2.6. Reflexion

Reflexion is another technique designed to curb the issue of hallucination in current generative models. It employs a feedback loop that corrects errors autonomously, creating a “model-in-the-loop” framework as opposed to the traditional “human-in-the-loop” system. In essence, one language model reviews and refines the output of another.

I also stumbled upon this method while I was developing Changepack. One fascinating discovery was when I tried to make ChatGPT consistently spit out changelogs in HTML, but to no avail. Sometimes it would give me Markdown, and other times, the results wouldn’t have any formatting. Despite trying multiple variations, I just couldn’t pin it down. Admitting defeat, I turned to ChatGPT to fix its own prompt. To my surprise, it rewrote it… and it worked. Consistently. I suppose it explained to itself what to do in a way it could comprehend, which I still find amusing.

This is the model-in-the-loop approach. Instead of manually correcting my errors, I provided one neural network with the output of another neural network’s work. This approach yielded improved results because, as we observed with chain-of-thought processing when we instructed models to focus on single tasks instead of multitasking, we typically achieve better outcomes.

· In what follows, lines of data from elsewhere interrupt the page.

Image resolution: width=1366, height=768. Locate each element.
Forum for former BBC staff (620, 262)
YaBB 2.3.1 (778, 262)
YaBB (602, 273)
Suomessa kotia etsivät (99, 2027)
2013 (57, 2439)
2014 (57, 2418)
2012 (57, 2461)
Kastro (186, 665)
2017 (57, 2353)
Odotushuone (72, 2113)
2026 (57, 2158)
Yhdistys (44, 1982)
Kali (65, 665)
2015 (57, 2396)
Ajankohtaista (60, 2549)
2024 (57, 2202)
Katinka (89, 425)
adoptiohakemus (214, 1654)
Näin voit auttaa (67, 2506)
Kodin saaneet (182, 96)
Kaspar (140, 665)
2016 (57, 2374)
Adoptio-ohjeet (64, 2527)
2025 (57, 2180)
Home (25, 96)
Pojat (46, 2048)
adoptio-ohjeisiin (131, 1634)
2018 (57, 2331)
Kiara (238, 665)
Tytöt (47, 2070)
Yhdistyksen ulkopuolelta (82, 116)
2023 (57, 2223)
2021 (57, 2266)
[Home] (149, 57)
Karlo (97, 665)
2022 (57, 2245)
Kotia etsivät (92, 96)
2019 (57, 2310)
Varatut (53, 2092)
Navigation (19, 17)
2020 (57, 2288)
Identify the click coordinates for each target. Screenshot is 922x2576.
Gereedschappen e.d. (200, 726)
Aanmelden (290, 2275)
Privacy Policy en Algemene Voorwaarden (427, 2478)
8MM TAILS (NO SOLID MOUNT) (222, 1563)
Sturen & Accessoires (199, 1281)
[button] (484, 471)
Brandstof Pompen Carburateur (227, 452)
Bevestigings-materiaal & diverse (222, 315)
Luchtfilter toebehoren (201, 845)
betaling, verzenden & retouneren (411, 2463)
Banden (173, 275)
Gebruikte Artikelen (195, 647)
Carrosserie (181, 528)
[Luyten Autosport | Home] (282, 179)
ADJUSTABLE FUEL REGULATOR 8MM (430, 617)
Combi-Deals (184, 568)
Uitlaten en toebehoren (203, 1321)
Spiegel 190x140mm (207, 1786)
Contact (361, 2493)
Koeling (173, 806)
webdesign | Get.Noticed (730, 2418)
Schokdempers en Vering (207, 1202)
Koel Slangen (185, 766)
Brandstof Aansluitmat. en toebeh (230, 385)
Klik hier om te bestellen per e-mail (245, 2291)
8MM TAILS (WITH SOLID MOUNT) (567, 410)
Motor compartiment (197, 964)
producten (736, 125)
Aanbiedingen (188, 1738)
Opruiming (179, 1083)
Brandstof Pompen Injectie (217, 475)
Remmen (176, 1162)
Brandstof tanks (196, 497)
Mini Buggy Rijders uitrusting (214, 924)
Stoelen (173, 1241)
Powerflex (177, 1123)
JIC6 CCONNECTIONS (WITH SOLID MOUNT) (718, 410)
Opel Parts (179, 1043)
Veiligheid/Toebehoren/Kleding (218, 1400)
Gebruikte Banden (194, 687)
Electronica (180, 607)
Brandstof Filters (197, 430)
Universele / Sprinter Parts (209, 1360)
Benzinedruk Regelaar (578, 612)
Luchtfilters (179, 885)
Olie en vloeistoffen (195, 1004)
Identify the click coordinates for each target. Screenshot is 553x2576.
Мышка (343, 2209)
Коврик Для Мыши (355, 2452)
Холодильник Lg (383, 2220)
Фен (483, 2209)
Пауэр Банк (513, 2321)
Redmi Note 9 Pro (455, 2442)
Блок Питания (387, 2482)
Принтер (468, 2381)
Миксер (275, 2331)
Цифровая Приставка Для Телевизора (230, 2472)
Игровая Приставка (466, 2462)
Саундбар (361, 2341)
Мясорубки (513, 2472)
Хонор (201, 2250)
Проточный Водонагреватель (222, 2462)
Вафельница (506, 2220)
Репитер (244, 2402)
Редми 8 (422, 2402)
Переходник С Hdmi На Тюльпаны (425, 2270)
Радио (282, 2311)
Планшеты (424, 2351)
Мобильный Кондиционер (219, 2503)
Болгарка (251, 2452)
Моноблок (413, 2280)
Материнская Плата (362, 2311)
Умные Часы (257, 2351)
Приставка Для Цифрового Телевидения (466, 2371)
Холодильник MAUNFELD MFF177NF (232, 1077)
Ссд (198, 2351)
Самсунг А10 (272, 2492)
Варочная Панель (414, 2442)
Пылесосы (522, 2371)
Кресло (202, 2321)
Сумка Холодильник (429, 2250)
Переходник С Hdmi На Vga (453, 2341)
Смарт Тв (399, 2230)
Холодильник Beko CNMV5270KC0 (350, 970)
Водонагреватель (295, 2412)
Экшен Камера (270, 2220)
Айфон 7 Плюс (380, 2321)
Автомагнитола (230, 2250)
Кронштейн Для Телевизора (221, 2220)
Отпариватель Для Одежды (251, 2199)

Case study: Self-reviewing agents

Around the same time, I had the chance to test out Sweep, an AI-driven junior programmer designed to tackle issues like bug fixing, implementing simple features, writing tests, completing documentation, and so forth. What struck me during this process was that Sweep is essentially a self-reviewing entity—and that’s quite intriguing.

We’re all fairly familiar now with the fact that results from large language models like ChatGPT can fluctuate quite a bit. The output depends heavily on the given prompt. At times, the model might produce wholly imagined answers, make errors, display human-like cognitive biases, or generate text that statistically seems plausible, but isn’t accurate. There are ways to mitigate these issues, some of which closely resemble strategies we instill in our education system. For instance, asking a model to break down its response step by step often yields superior results, much like how humans often catch their own mistakes when asked to explain their thought process.

Sweep pushes this concept further. It employs dual prompts: the committer, which prompts the model to play the role of a coder writing the script, and the reviewer, which prompts the model to act as a code reviewer providing feedback. The coder then revises and enhances their code based on this feedback, and the cycle continues, yielding better code.

I find this approach fascinating because, in my experience, models, despite having a wealth of knowledge ingrained in them, often don’t put that knowledge to use unless explicitly asked to do so. This is somewhat like how humans can fall victim to certain cognitive biases unless we take a moment to slow down and apply a more scientific approach to our own thinking. We also have to consciously engage our internal reviewer!

Philosophically speaking, this leads me to wonder if such behavior is learned—essentially mimicked—from human inputs given to the model, or if it’s inherent to the cognitive process itself. It might indicate a feature common to all intelligent beings. Well, maybe not all, but those with structurally networked minds. (Can minds exist without such networking? It’s anyone’s guess.) It could also be tied to their method of information retrieval or generation.

Intriguing thoughts to toy with. Don’t expect me to give you answers, though.